Fox News will pay $20 million to settle a sexual harassment lawsuit by former anchor Gretchen Carlson against the network’s ousted chief Roger Ailes, a source familiar with the agreement said on Tuesday.
The Fox News parent company, 21st Century Fox, offered a public apology to Carlson, who filed suit against Ailes in July, saying he took her off a popular show and cut her pay because she refused to have a sexual relationship with him.
Ailes, a former political consultant who founded the conservative news operation in 1996, left Fox less than three weeks after Carlson filed suit, taking a $40 million severance package. Other women who had worked for him then came forward with allegations of harassment, leading to another lawsuit by a former on-air staffer.
Ailes was the only defendant in Carlson’s lawsuit. The source, speaking on condition of anonymity having not been authorized to discuss the matter, said Ailes’ contract indemnified him from employment-related claims, which is why the company was settling on his behalf.
A court filing showed Carlson, 50, had voluntarily dismissed her federal lawsuit in New Jersey against Ailes. In a statement she said she was grateful Fox took swift action.

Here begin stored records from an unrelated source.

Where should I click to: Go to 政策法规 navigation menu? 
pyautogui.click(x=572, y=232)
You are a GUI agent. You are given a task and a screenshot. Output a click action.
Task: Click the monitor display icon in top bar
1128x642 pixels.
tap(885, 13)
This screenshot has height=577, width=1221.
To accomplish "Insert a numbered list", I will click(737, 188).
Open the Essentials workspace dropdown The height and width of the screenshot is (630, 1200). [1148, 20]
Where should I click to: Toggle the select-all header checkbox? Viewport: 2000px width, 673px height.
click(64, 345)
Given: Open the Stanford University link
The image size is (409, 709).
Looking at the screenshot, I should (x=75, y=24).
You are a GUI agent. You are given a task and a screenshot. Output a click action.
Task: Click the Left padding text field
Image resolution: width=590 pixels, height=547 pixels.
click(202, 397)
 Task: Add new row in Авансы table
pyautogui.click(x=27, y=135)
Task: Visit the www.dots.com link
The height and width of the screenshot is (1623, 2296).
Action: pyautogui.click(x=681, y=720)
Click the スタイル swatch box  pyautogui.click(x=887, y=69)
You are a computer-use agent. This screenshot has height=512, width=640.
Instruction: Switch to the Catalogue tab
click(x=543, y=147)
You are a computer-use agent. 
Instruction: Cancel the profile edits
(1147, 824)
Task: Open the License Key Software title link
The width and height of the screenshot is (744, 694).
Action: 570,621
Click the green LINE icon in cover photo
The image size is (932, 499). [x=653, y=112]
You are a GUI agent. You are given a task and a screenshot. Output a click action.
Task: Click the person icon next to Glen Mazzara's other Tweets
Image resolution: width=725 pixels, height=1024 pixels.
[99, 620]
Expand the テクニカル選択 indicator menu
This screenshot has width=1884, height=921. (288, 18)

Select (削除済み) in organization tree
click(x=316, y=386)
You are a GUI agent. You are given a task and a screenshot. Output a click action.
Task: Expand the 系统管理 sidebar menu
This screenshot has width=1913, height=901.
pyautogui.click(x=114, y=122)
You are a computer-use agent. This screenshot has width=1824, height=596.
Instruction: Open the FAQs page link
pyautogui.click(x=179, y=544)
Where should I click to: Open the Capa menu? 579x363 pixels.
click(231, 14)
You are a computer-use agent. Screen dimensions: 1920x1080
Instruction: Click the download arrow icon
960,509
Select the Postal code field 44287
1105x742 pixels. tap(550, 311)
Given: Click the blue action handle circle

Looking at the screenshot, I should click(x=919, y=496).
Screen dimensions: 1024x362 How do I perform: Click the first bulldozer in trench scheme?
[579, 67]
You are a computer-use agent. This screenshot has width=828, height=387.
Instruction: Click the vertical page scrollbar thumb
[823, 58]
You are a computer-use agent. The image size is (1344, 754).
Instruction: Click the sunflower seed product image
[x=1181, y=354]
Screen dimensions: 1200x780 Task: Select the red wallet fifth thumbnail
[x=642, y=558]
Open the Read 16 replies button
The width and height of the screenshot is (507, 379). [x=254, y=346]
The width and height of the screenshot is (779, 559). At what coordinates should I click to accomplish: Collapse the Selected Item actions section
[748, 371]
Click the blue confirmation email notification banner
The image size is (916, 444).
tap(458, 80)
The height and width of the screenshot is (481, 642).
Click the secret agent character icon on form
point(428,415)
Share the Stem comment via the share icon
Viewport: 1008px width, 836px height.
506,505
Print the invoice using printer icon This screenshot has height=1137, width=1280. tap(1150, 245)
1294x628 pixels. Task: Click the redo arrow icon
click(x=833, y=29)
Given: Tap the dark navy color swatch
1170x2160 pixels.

A statement from 21st Century Fox said, “We sincerely regret and apologize for the fact that Gretchen was not treated with the respect and dignity that she and all of our colleagues deserve.”
Carlson, who won the Miss America beauty pageant in 1989, was a longtime co-host on the “Fox and Friends” morning program before getting her own show in 2013.
In a statement in July, Ailes had said Carlson’s suit was in retaliation for the network’s decision not to renew her contract after disappointing ratings for her show.
Attorneys for Ailes did not immediately return calls for comment on the settlement.
Fox News, which Nielsen ratings data show is the most watched channel in basic cable television this year, still is fighting sexual harassment claims in New York state court. Andrea Tantaros claims she was taken off the air in April in retaliation for rebuffing Ailes’ advances and complaining to top officials at Fox News.
Behind the scenes, her lawsuit said, Fox News was “a sex-fueled, Playboy Mansion-like cult, steeped in intimidation, indecency and misogyny.” Fox News characterized Tantaros as an “opportunist” who was taken off the air for writing a book without permission.
Ailes, 76, who worked on the presidential campaigns of Richard Nixon, Ronald Reagan and George H.W. Bush before Fox News, became one of the most powerful forces in journalism and politics as the founder of the network. He reportedly has been advising the campaign of Republican presidential candidate Donald Trump since leaving and continues as an informal adviser to Rupert Murdoch, executive chairman of 21st Century Fox.
In his resignation letter, Ailes did not indicate he had done anything wrong. He previously denied Carlson’s allegations, as well as those of star anchor Megyn Kelly.
New York magazine reported in July that Kelly had told investigators hired by Fox to investigate the claims that Ailes “made unwanted sexual advances toward her” about 10 years ago.
Fox News also announced on Tuesday that Greta Van Susteren, host of the “On the Record,” was leaving the network after 14 years.
Van Susteren’s departure was related to a financial disagreement with her employer, according to a separate source familiar with the situation, who requested anonymity because discussions were confidential. The source declined to say if her departure was connected to Ailes’ resignation.
Fox News has been a ratings juggernaut for 21st Century Fox, contributing $1.35 billion in earnings before interest, tax, depreciation and amortization, or 20 percent of parent Twenty-First Century Fox’s total in fiscal 2016, according to estimates by Anthony DiClemente, an analyst with Nomura.
While the swift settlement of the Carlson lawsuit potentially removes a cloud that has been hanging over Fox News for investors, there still are questions about whether more talent will depart because Ailes is no longer there, said Brian Wieser, an analyst at Pivotal Research Group.
Carlson’s lawsuit was a wakeup call for Fox shareholders, who have not had to think about vulnerabilities tied to Fox News, Wieser said.
“This has brought to the forefront that investors do need to think about Fox News,” he said. “Even if the former management had stayed in place they are contending with a big demographic cliff as their viewers tend to be older.
Fox’s median age is over 65, higher than MSNBC and CNN, whose viewers are a median age of 64 and 60 respectively, according to Nielsen data.